Stored Procedures aren't all that
Now and then I check into The Daily WTF, partly because it’s funny and partly because it makes me feel a little better about some of the crazy code I’ve observed or been asked to maintain.
One in particular from about seven years ago amused me greatly, but not just in the train-wreck sense for a change. It addressed the very serious subject of putting all your database code into stored procedures. The comments are actually pretty illuminating.
Alex Papadimolous, actually being serious, wrote:
Though they take a bit more time to develop upfront, using database stored procedures are definitely the way to go for most information systems. They provide a looser coupling to the “data layer” by limiting the points of entry and offer stronger cohesion by breaking operations into reusable functionality.
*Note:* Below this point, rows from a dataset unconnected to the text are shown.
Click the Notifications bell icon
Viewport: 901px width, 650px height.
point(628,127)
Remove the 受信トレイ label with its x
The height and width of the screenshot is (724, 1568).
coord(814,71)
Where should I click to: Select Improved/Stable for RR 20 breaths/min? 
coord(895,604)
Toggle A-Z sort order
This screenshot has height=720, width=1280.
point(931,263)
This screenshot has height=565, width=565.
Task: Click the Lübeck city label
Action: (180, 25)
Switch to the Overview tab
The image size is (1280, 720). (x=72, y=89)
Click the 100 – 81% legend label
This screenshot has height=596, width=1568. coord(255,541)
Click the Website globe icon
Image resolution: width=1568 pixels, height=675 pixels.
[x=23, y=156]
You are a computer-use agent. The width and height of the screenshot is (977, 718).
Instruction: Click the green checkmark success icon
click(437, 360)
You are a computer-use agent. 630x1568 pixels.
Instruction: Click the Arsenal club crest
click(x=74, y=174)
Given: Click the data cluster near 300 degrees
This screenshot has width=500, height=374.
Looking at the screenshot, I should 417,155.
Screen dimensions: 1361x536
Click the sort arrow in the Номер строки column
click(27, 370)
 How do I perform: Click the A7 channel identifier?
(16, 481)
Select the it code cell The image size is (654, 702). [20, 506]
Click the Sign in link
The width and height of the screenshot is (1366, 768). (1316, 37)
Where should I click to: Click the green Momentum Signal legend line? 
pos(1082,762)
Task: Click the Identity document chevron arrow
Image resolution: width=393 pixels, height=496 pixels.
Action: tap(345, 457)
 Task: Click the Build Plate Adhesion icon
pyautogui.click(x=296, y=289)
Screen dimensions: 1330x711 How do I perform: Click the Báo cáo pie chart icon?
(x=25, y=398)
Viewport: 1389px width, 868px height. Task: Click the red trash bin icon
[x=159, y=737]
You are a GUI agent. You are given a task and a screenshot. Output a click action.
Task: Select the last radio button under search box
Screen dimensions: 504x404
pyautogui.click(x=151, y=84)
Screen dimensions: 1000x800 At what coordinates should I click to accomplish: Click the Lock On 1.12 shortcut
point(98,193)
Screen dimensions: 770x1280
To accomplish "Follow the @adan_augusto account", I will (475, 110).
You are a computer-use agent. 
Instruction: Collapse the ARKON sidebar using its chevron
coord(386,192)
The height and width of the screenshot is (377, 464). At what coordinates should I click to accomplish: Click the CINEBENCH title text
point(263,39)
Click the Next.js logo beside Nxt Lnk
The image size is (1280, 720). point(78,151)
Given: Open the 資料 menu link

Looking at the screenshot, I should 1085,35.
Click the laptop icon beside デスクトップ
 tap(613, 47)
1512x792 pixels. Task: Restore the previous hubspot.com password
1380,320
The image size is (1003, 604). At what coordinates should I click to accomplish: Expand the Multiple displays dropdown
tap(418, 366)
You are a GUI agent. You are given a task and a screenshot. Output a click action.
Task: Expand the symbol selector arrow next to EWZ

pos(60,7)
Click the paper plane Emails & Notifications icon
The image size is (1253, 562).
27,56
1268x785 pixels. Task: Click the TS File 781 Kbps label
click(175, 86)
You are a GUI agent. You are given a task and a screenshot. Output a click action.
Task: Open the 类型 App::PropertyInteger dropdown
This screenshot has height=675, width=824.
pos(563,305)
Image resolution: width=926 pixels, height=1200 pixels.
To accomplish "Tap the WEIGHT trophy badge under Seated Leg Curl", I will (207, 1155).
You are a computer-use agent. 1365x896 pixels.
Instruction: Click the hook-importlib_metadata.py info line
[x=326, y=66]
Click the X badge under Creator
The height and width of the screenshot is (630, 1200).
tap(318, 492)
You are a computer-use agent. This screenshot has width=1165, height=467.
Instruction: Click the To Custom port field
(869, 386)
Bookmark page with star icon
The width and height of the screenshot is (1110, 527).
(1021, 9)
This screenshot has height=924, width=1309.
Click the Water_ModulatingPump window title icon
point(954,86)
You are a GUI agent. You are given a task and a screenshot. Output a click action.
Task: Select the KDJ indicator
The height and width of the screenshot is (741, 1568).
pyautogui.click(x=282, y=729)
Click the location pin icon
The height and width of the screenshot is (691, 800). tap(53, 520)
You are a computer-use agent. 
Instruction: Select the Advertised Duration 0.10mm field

I don’t think so, if by “most information systems” you mean the typical multi-tier business and financial databases that most of us maintain in our day jobs. I find that the looser coupling is almost always theoretical; it breaks down when you have to look at code from a year or two ago and figure out what the underlying stored procedure is actually doing instead of what you expect.
For example, I might get a defect report indicating a particular calculation is showing an incorrect result on an ASP.NET page. I’ll go to the page markup and find that calculated value in a C# variable, let’s say. In Visual Studio I right-click on that variable name and pick “Find All References” from the context menu. That almost always gives me enough information immediately to say “Oh, so I must be getting the wrong value in crunkfoo from the GetUserCrunkValues stored procedure!”
Now I’m looking for crunkfoo in the text of the stored procedure and… wait, that means I’m opening up SQL Management Studio and scrolling through a potentially very long list of stored procedures, then displaying the text of that stored procedure in a new tab. And now I’m tracing code that isn’t even really the code I’m working on.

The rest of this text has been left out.